And, one year on from its formal legalization, it turns out US hemp production is still badly in need of some rules.


Hemp rules

“Everybody has worked together to get the policy in the United States such that it's on a semi-firm foundation. But it's not 100 percent there yet,” says Mark Privitera, CEO of PreProcess, a San Francisco-based process development and engineering firm. “The policy has still got issues.”

Thanks to the 2018 Farm Bill, everyone involved in hemp can now agree on its legal status as an agricultural crop. But what part of the plant should be sampled for testing? How much should be taken? What equipment settings should be used to test it? These are the more practical issues that have got activists scrambling for a consensus.

“Everybody seems to have a different way of prepping the sample,” Privitera tells Analytical Cannabis. “Do I take a chocolate bar that has a claim of 10 milligrams per square, or do I grind the whole bar? Do I take one square? What we found is, Kentucky would specify one way, New York would specify another.”

As both a hemp farmer and CEO of a process development firm, Privitera sits in a unique position between cannabis agriculture and the engineering industries.

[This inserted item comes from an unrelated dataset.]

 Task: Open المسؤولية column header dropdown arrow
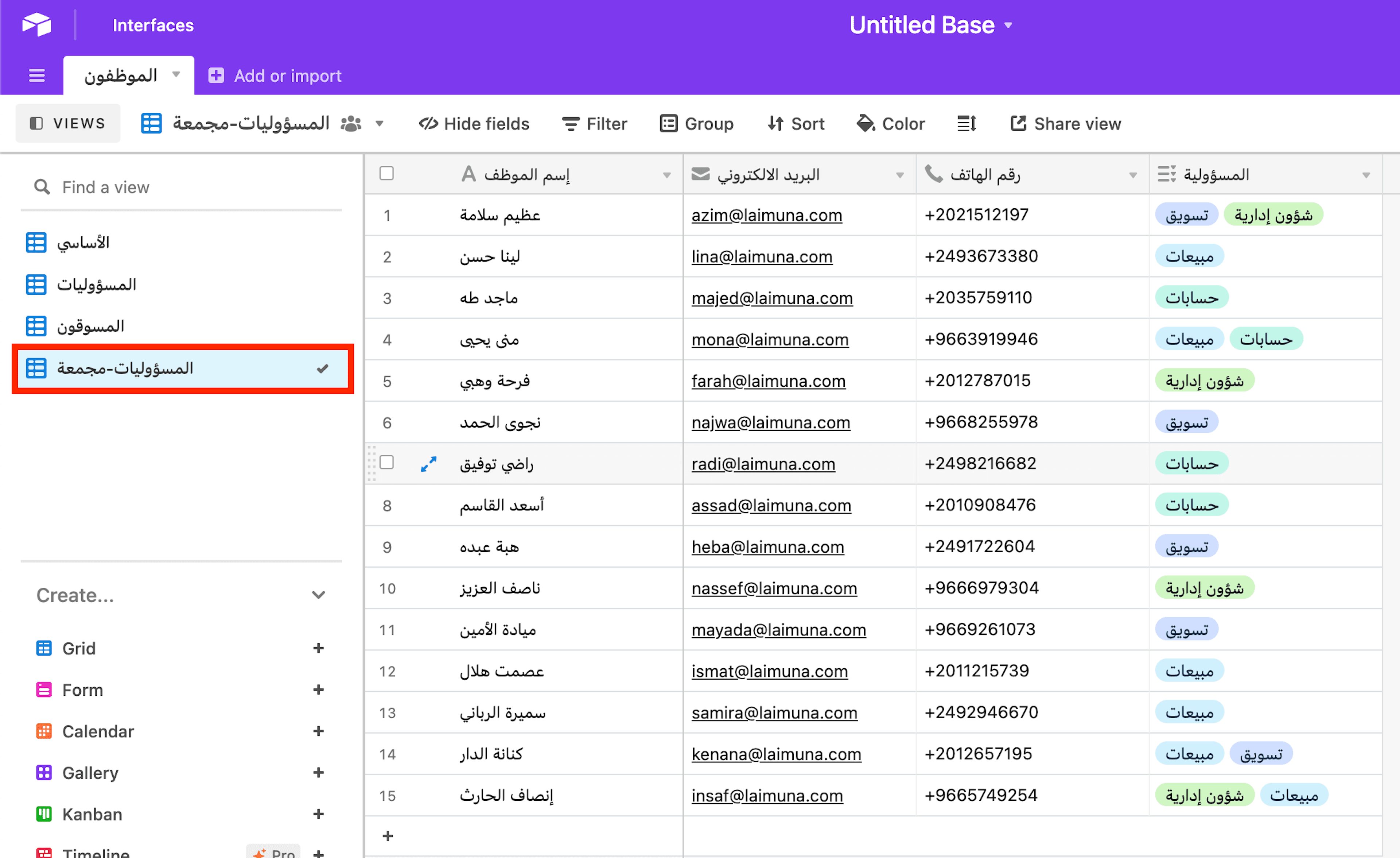[x=1366, y=175]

It’s one of the reasons why the Hemp Industries Association (HIA) commissioned him to head up a new task force, one with the aim of cataloguing every standard and measuring technique US companies and agencies use to measure hemp samples.

“We went to the HIA, and we said, ‘Let's take a look at what everybody's doing,’” Privitera says. “So what we decided to do is put together this task force and gather from everywhere.”

With the blessing of the HIA, Privitera assembled a top team of analytical scientists, university researchers, and hemp experts at the end of 2019. And now that the new year is here, they’re ready to get cataloguing.

“We had the first kick-off in December. Now the working group has been feeding in and saying, ‘Hey, here's a method a company’s using in Texas. Here’s a method that X lab is using in Colorado,’” says Privitera. “We're gathering that information and a group of ten of us look at it and go, ‘Okay, this looks very similar [this] method. We have five people using that method. But those five people have five different sample prep [methods].’ So there's a difference.”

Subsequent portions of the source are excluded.